Pixel coordinate grounding data
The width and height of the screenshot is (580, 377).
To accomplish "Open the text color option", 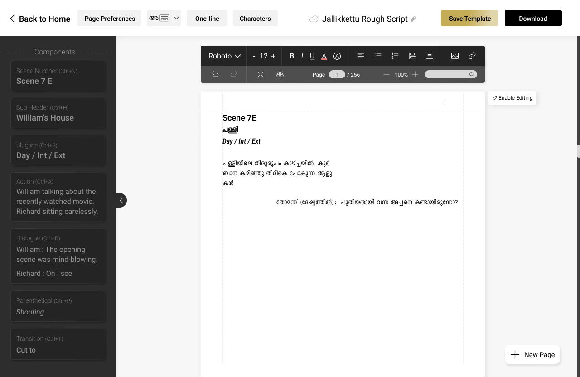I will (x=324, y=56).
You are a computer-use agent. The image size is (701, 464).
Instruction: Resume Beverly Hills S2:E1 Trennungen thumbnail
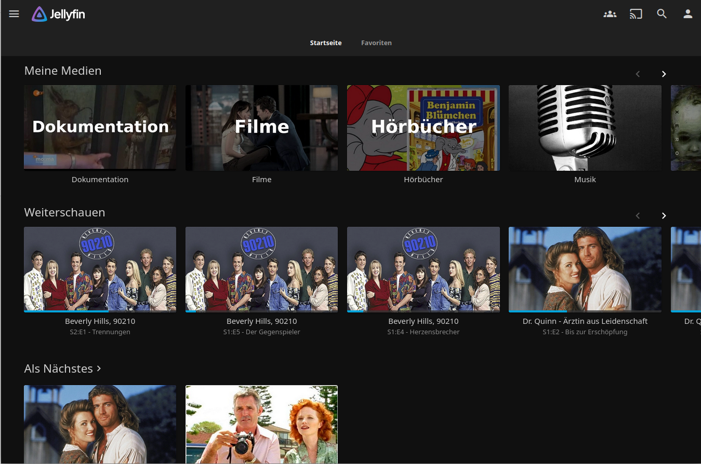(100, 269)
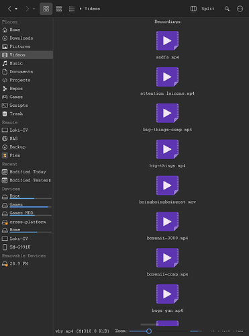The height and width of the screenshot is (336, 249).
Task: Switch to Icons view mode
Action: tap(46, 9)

---

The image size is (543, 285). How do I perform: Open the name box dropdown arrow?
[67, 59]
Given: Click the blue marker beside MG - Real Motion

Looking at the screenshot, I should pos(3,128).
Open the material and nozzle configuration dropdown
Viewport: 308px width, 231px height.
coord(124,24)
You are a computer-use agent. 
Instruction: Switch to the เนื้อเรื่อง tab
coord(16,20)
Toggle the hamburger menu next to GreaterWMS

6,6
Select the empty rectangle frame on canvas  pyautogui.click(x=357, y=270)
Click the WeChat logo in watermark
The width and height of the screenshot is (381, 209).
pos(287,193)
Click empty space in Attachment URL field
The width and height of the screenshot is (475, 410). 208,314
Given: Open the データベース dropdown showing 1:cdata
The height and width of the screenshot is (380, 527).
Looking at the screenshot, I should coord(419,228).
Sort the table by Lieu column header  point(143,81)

--

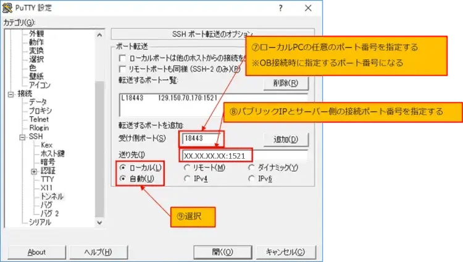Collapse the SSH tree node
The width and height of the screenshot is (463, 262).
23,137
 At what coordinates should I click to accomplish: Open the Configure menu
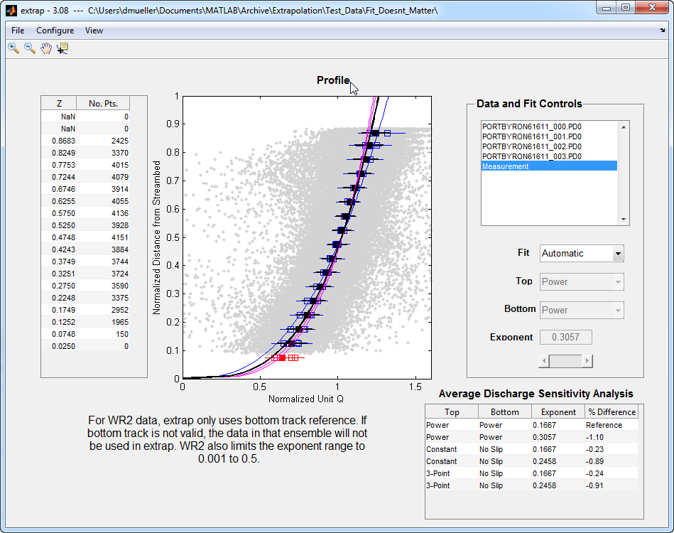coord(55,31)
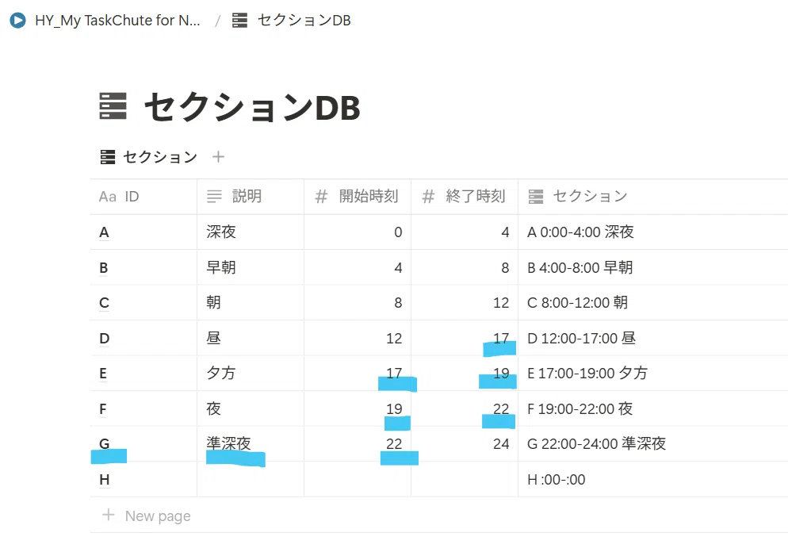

(Task directions) Reproduce the lines of the entries above from the one with "Select the empty" to the one with "Sort the table", both included, exactly and without any other line.

(Exercise response)
Select the empty rectangle frame on canvas  pyautogui.click(x=357, y=270)
Click the WeChat logo in watermark
The width and height of the screenshot is (381, 209).
pos(287,193)
Click empty space in Attachment URL field
The width and height of the screenshot is (475, 410). 208,314
Given: Open the データベース dropdown showing 1:cdata
The height and width of the screenshot is (380, 527).
Looking at the screenshot, I should coord(419,228).
Sort the table by Lieu column header  point(143,81)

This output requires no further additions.